PacificBiosciences / FALCON

FALCON: experimental PacBio diploid assembler -- Out-of-date -- Please use a binary release: https://github.com/PacificBiosciences/FALCON_unzip/wiki/Binaries
https://github.com/PacificBiosciences/FALCON_unzip/wiki/Binaries
Other
205 stars 102 forks source link

fc_run.py was killed in SLRUM system occasionally #376

Open tangerzhang opened 8 years ago

tangerzhang commented 8 years ago

Hello, I was running FALCON in SLRUM system, however the main program fc_run.py was killed sometimes. I did not find any error information.

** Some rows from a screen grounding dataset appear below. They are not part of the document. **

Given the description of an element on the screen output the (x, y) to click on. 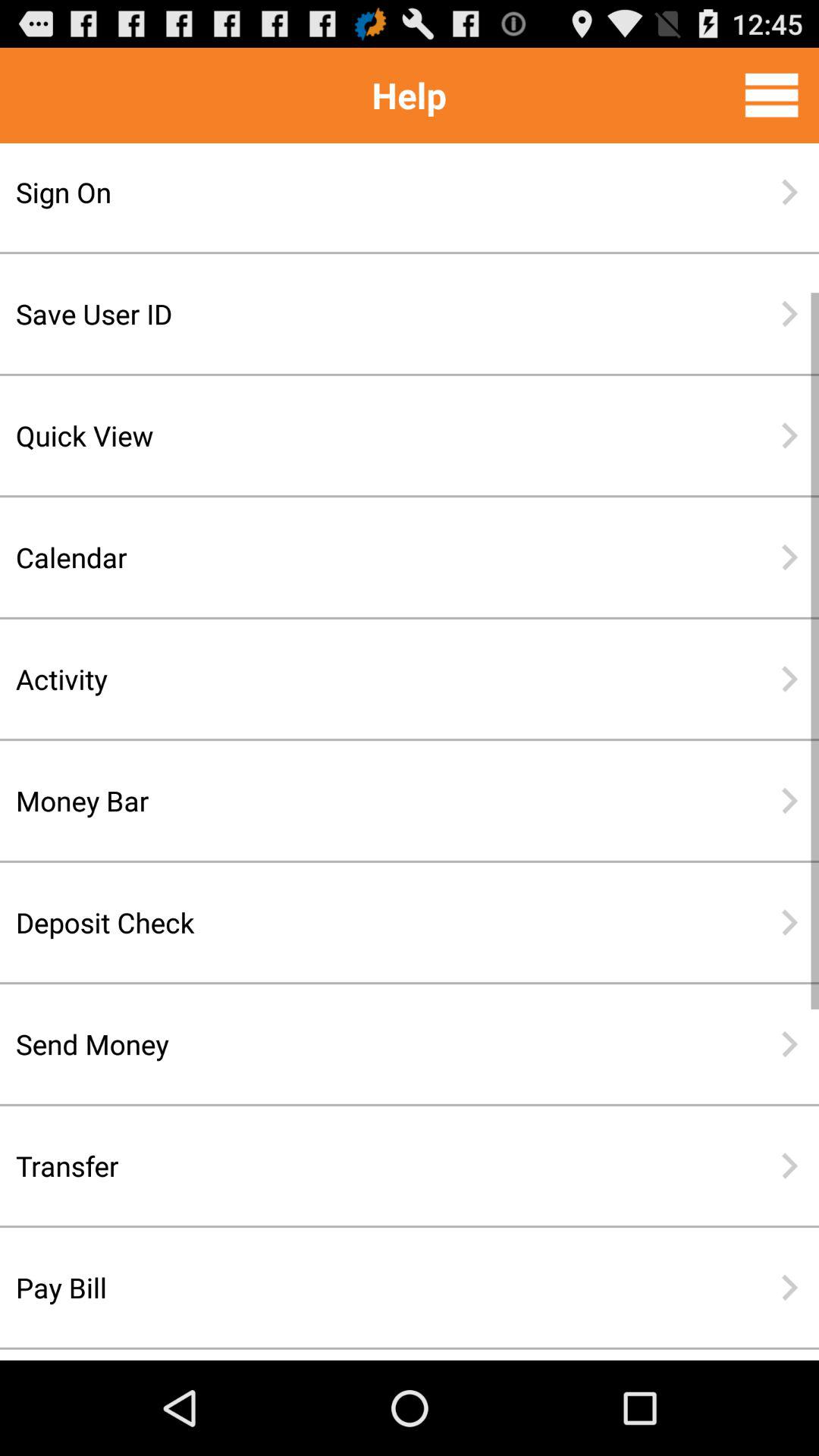
launch the icon to the right of the calendar item (789, 557)
Given the description of an element on the screen output the (x, y) to click on. 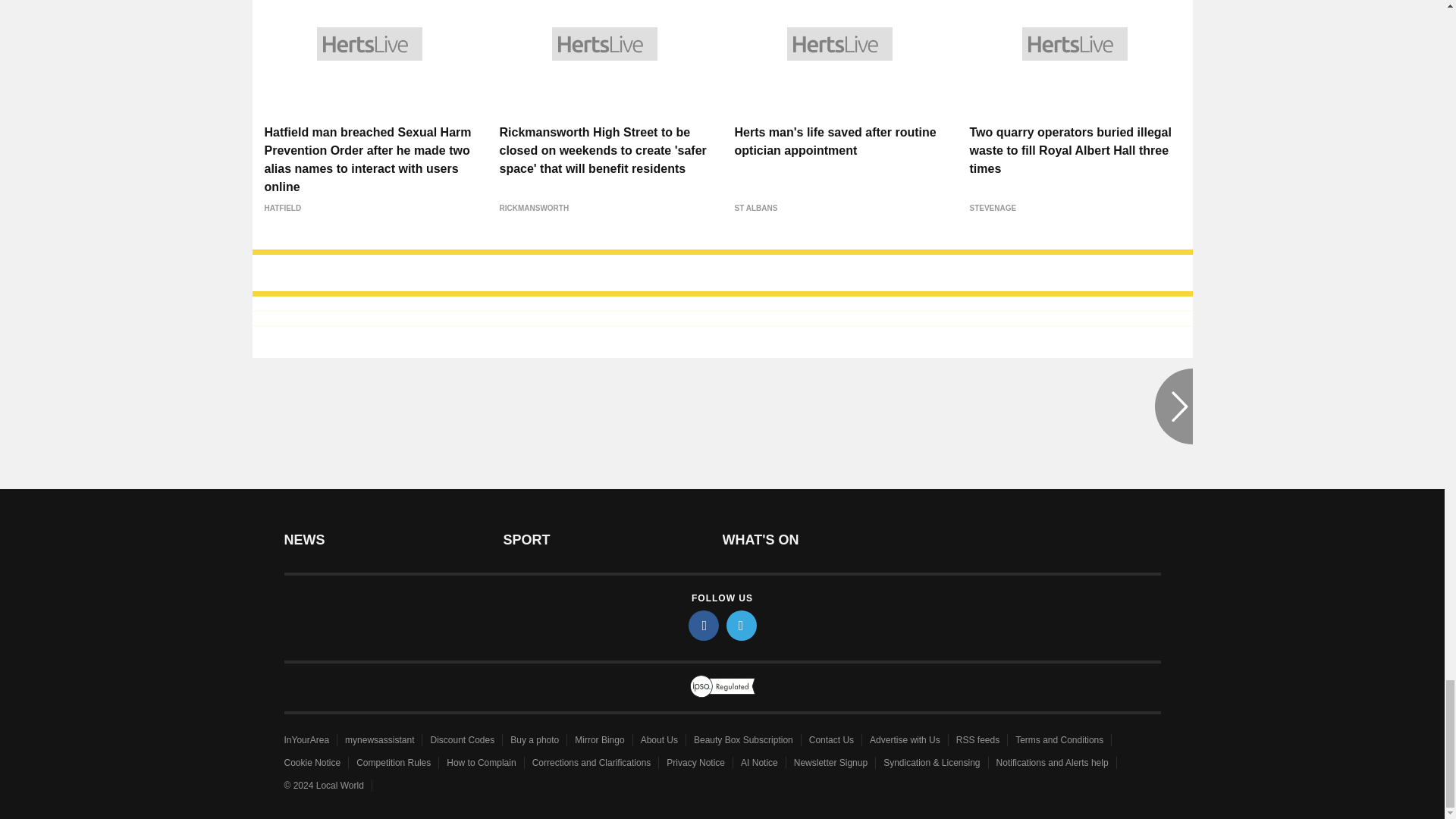
twitter (741, 625)
facebook (703, 625)
Given the description of an element on the screen output the (x, y) to click on. 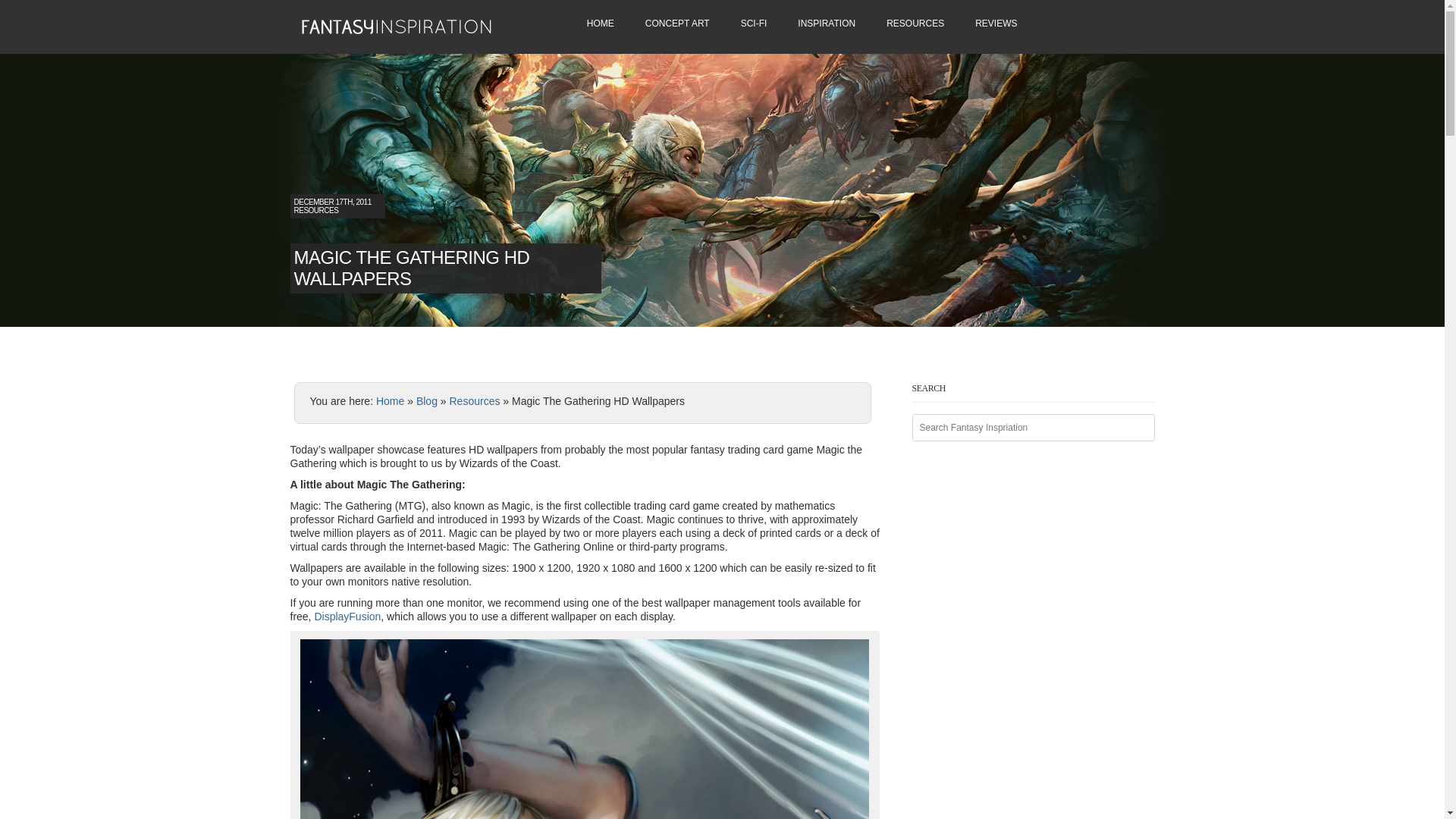
DisplayFusion (347, 616)
Resources (473, 400)
Advertisement (467, 362)
INSPIRATION (826, 25)
HOME (600, 25)
SCI-FI (754, 25)
CONCEPT ART (677, 25)
Magic The Gathering HD Wallpapers (584, 729)
Search Fantasy Inspriation (1032, 427)
Home (389, 400)
REVIEWS (995, 25)
RESOURCES (914, 25)
RESOURCES (316, 210)
Blog (427, 400)
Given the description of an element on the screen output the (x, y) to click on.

Here is part of output of fc_run.py:

[INFO]# of tasks in complete graph: 13
[INFO]tick: 1, #updatedTasks: 0, sleep_time=0.000000
[INFO]Running task from function task_run_consensus()
[INFO]Running task from function task_run_consensus()
[INFO](slurm) '/WORK/fafu_xtzhang_1/falcon_test/0-rawreads/preads/c_00001.sh'
[INFO]Running task from function task_run_consensus()
[INFO]Queued 'task://localhost/ct_00001' ...
[INFO]Queued 'task://localhost/ct_00002' ...
[INFO]Queued 'task://localhost/ct_00003' ...
[INFO]tick: 2, #updatedTasks: 3, sleep_time=0.000000
[INFO](slurm) '/WORK/fafu_xtzhang_1/falcon_test/0-rawreads/preads/c_00002.sh'
[INFO](slurm) '/WORK/fafu_xtzhang_1/falcon_test/0-rawreads/preads/c_00003.sh'
Submitted batch job 12724
Submitted batch job 12725
[INFO]tick: 4, #updatedTasks: 3, sleep_time=0.200000
Submitted batch job 12726
[INFO]tick: 8, #updatedTasks: 3, sleep_time=0.600000
[INFO]tick: 16, #updatedTasks: 3, sleep_time=1.000000
[INFO]tick: 32, #updatedTasks: 3, sleep_time=1.000000
[INFO]tick: 64, #updatedTasks: 3, sleep_time=1.000000
Killed 

Any suggestions? Thanks!

pb-cdunn commented 8 years ago

No idea. It's hard to know why a job is killed. You'd have to investigate at your end.

However, you can simply restart the workflow. Completely tasks will not be re-run.

If you have the latest FALCON, then you should have set use_tmpdir = true (so that partial results do not appear in your NFS directories) before the first run. Then, to re-run, simply rm -rf mypwatcher/ (which watches running processes in the Grid) and run as before.